According to a recent survey conducted by Hanover Research and sponsored by ISO, 40% of companies don’t think they need cyber coverage and 29% believe they’re already covered under existing policies.

They’re wrong.

“We spent the last year hearing about giant corporations being hacked into—Target, JP Morgan, Chase,” says economist Bob Hartwig, president of the Insurance Information Institute. “But as you get down to Main Street businesses, the reality is everyone has cyber exposure. Increasingly small risks and medium-sized businesses are looking for some type of protection.”

And as consumer interconnectivity continues to rise—Shawn Dougherty, assistant vice president of specialty commercial lines at ISO, says 30-40 billion wireless devices will be in use by 2020—cyber liability insurance must address new concerns.

“As all these devices start talking to each other more and more, what type of data is being collected?” Dougherty asks. “What’s happening with that data? As companies collect more and more data, what are they doing with that data? Is there a need for them to keep that data, whether it’s PII or PHI?”

In particular, the cloud will continue to redefine the IT landscape. Offering significant benefits to businesses including reduced technology infrastructure costs, speed, scalability and enhanced security and backup capacity, it’s opening the door for new opportunities—and new risks to manage.

“Companies no longer have to require significant amounts of hardware and software—they can just outsource it, with cloud acting as a utility,” says Matt Prevost, vice president with professional risk for ACE USA. “That changes the dynamic of how much computing power they need, and it’s scalable so they can be extremely agile and extremely mobile.”

But according to a recent whitepaper from ACE Group, “Cloud Computing: Is Your Organization Weighing Both Benefits and Risks?”, today’s risk managers must fully understand the different delivery models of private and public cloud services and how the different deployment methods and uses can impact an organization’s risk.
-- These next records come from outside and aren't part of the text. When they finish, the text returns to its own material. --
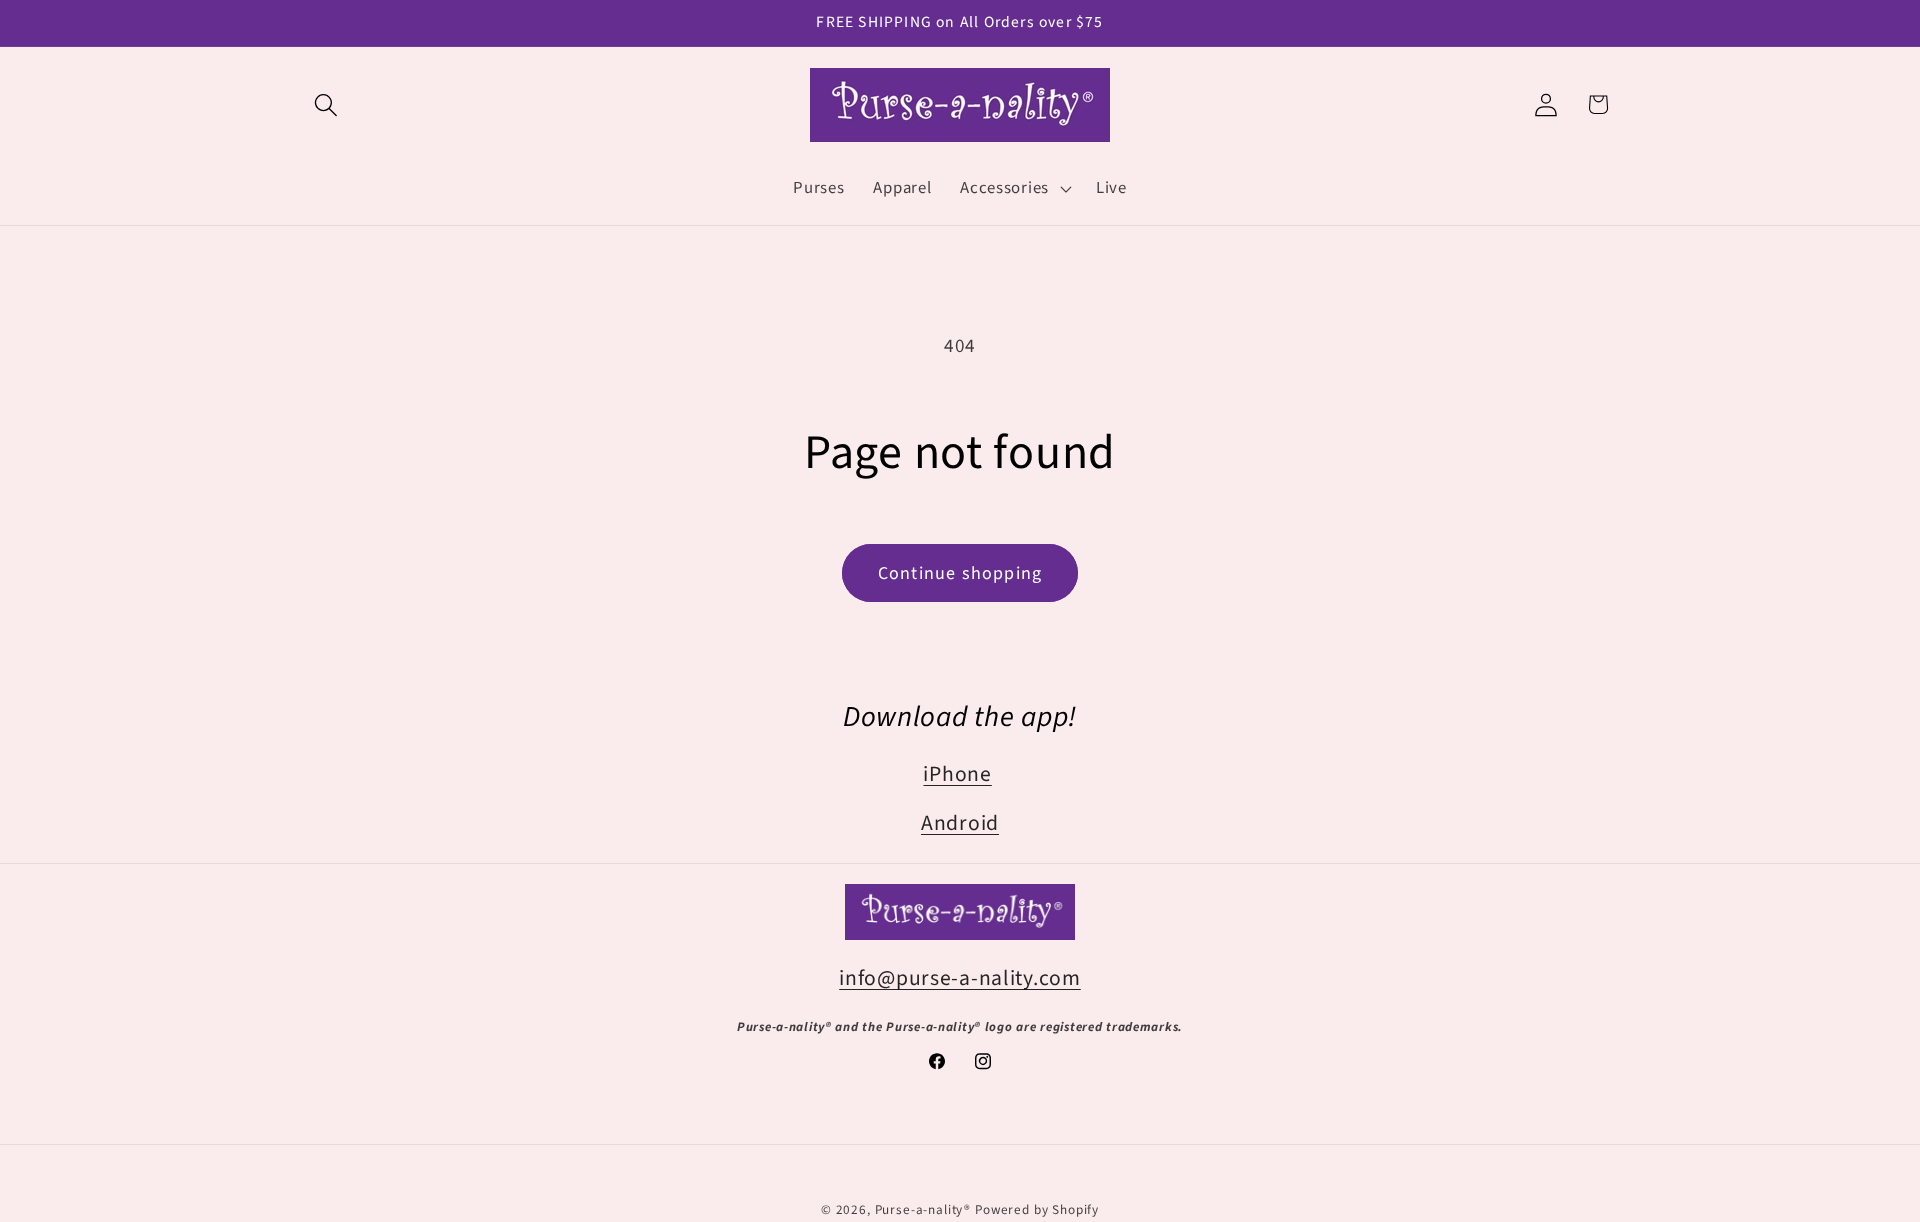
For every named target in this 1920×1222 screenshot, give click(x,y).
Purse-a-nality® (923, 1209)
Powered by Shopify (1037, 1209)
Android (960, 824)
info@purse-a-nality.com (960, 977)
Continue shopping (960, 573)
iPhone (957, 774)
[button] (326, 104)
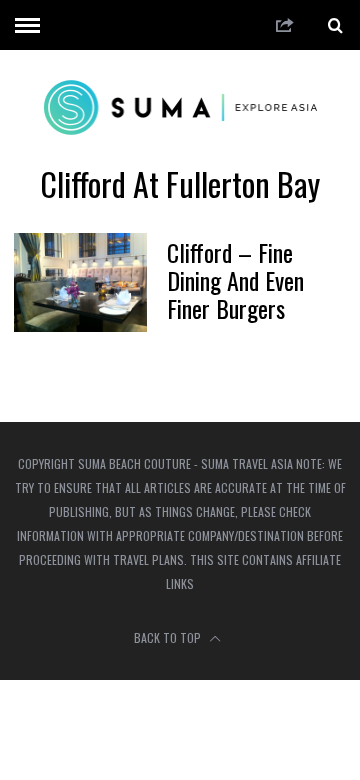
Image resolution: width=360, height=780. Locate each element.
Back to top (169, 637)
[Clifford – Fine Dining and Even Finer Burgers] (80, 282)
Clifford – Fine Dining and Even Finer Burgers (235, 280)
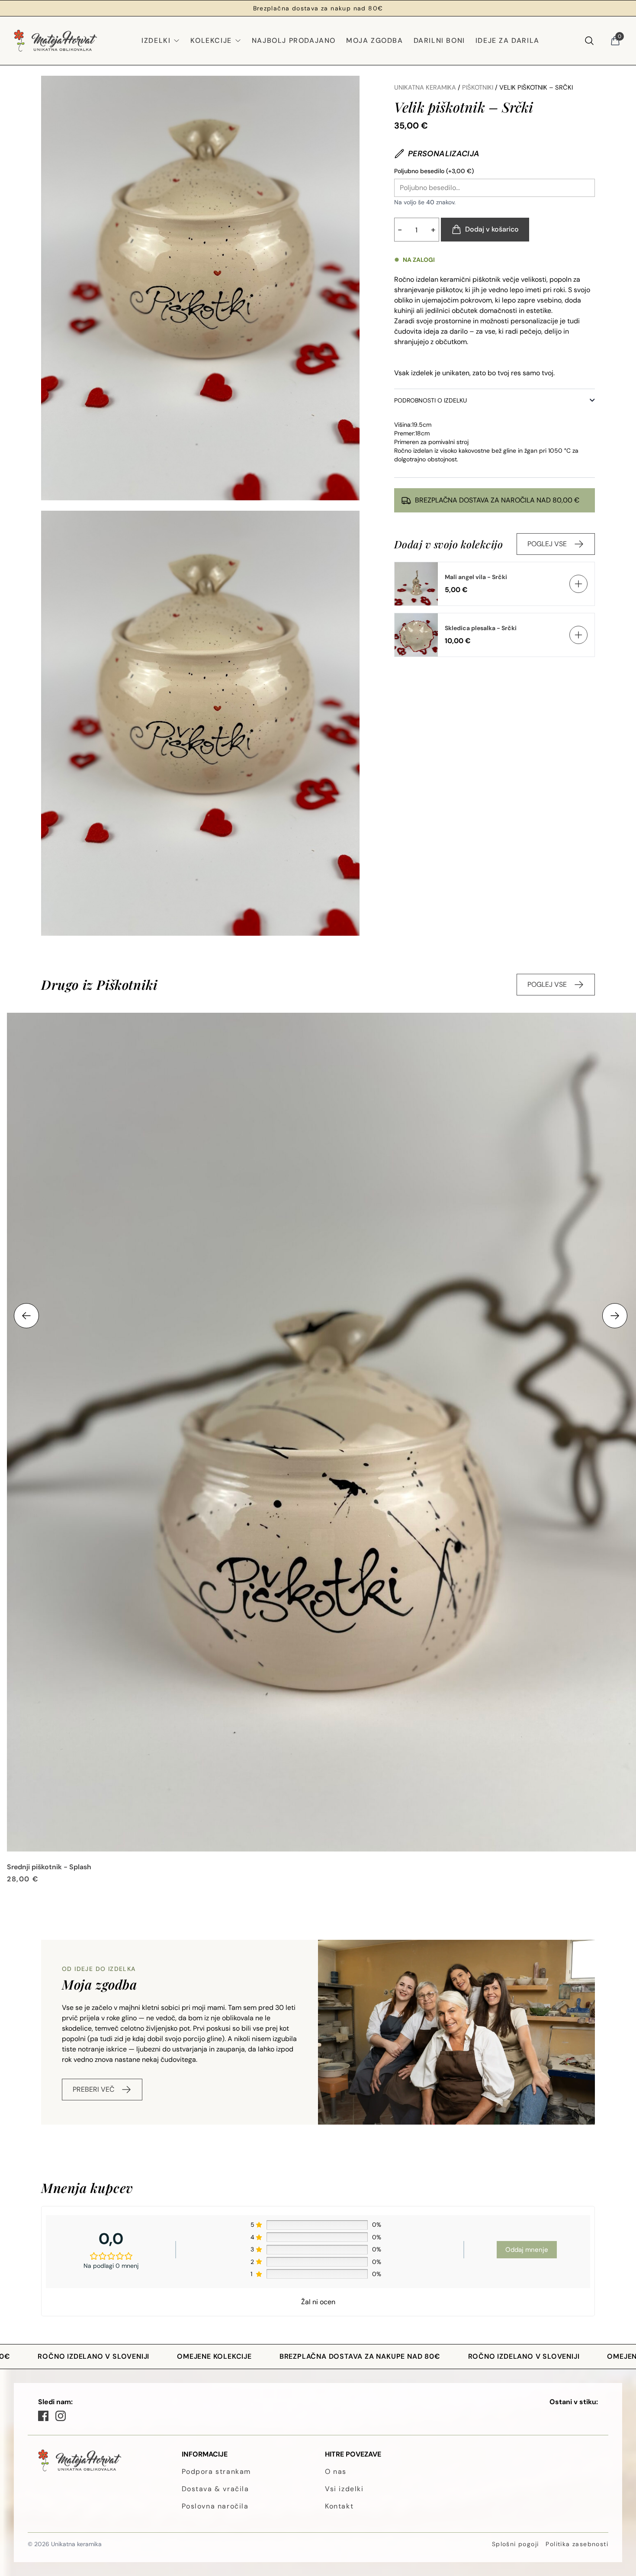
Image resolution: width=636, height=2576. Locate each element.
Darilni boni (439, 40)
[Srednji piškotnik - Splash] (321, 1432)
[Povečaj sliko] (200, 288)
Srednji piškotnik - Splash (49, 1866)
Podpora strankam (216, 2471)
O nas (336, 2471)
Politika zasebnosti (577, 2544)
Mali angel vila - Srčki (476, 577)
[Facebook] (43, 2416)
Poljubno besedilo (434, 171)
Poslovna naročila (215, 2506)
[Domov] (55, 40)
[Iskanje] (589, 40)
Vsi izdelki (344, 2488)
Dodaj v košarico (492, 229)
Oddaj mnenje (526, 2249)
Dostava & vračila (215, 2488)
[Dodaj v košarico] (578, 584)
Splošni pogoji (515, 2544)
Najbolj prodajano (294, 40)
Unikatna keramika (425, 87)
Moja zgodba (374, 40)
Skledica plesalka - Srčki (481, 628)
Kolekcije (210, 40)
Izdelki (155, 40)
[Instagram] (60, 2416)
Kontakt (339, 2506)
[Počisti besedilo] (588, 187)
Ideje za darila (507, 40)
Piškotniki (477, 87)
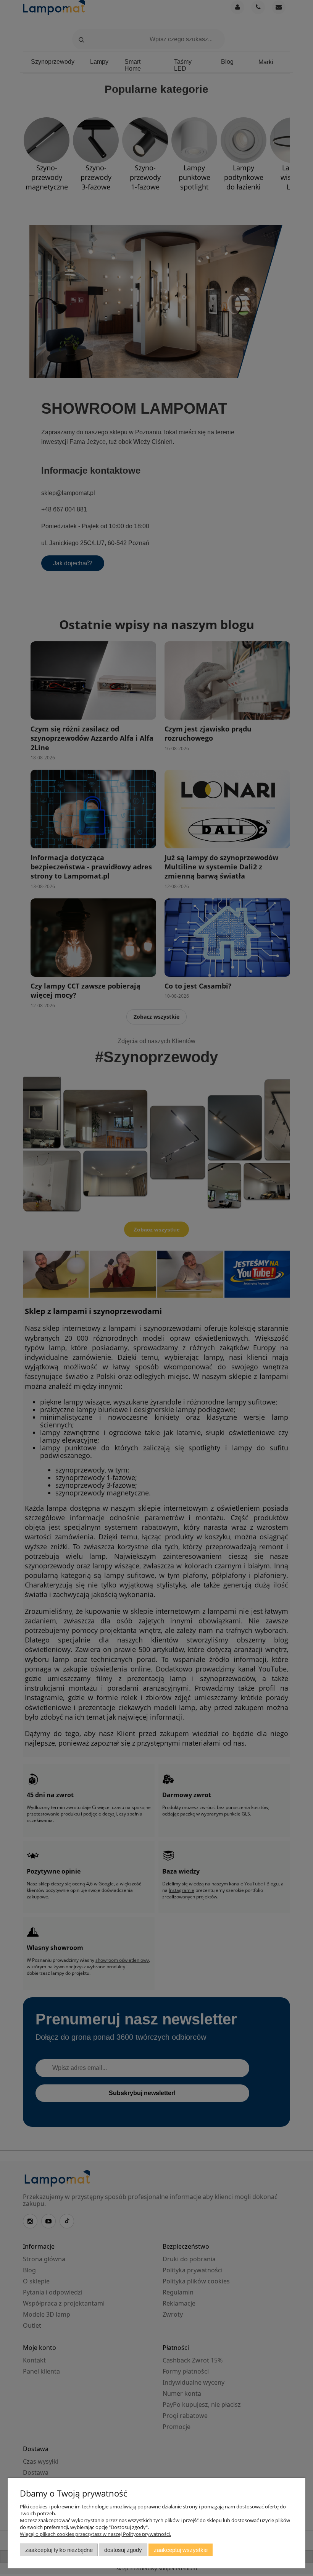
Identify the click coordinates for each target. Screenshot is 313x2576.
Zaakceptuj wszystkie (181, 2550)
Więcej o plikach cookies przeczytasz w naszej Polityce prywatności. (95, 2534)
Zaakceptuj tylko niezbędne (59, 2550)
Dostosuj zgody (123, 2550)
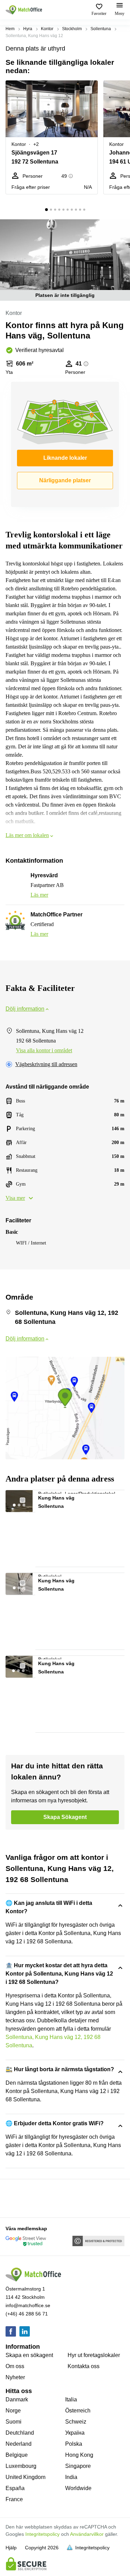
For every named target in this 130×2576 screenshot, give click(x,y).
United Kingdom (25, 2477)
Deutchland (20, 2433)
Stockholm (72, 29)
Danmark (17, 2399)
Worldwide (78, 2488)
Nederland (19, 2444)
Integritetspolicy (42, 2534)
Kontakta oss (83, 2366)
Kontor (47, 29)
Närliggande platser (65, 480)
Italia (71, 2399)
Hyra (27, 29)
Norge (13, 2411)
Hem (10, 29)
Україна (75, 2433)
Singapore (78, 2466)
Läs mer (39, 895)
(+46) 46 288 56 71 (27, 2313)
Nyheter (15, 2377)
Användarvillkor (87, 2534)
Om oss (15, 2366)
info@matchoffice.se (28, 2305)
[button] (90, 89)
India (71, 2477)
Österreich (77, 2411)
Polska (73, 2444)
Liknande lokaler (65, 458)
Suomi (13, 2422)
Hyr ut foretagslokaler (94, 2355)
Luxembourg (21, 2466)
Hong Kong (79, 2455)
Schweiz (75, 2422)
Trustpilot (16, 2197)
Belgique (17, 2455)
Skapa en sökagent (29, 2355)
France (14, 2499)
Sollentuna (100, 29)
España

As companies increasingly outsource cloud services to third-party vendors, they face increased cyber exposures when operating business through the cloud, including unfavorable terms in cloud contracts, loss of control of data and compromised data security.

“A lot of what we see from a claims perspective arises out of third-party mistakes, so vendors that may not have secure passwords or the contract that a company is engaging with isn’t as strong and they don’t have the strongest sense of controls,” Prevost explains—and that makes due diligence when hiring cloud providers essential.

“Let’s say when these breach events happen it’s data that is stored on the cloud,” Prevost says. “What provisions of the contract enable you to access or not access the cloud’s security measures or the forensics associated with the cloud provider? Understanding that your contract may or may not prevent that is important.”

An adequate risk management plan must incorporate a culture of privacy, first migrating low-risk data, identifying shared security responsibilities with the provider and assessing potential security risks.

“Every employee has some sense of data security. I think we oftentimes forget that we see, we interact and we use data constantly, and it’s not necessarily one position that’s responsible for it,” Prevost points out. “So it’s not just the CIO or a CISO or a risk manager or legal or the board—it’s really making sure everyone in the organization accepts that and implements training and really ensures that each segment of the company understands just a high level of how technology interacts with that different division.”

An increasing number of packages from an increasing number of insurers provide everything from front-end protections “to make sure that the systems are at least resilient to attacks,” to back-end forensics, “meaning getting to the bottom of what happened and remedying it,” and everything in between, Hartwig says. “The insurance piece of it can cover costs from individuals who have had confidential information stolen or lawsuits waged against the company and even various types of business interruption loss.”

It’s understanding risks like these—and communicating them to commercial clients—that eases the process of convincing smaller businesses they need cyber liability coverage. “Agent education is critical,” Dougherty says. “They need to become aware of what the exposures are for cyber, what coverage options are out there, so when they meet with their customer they can talk intelligently and demonstrate they do have the exposure and why they should buy coverage.”

Jacquelyn Connelly is IA senior editor.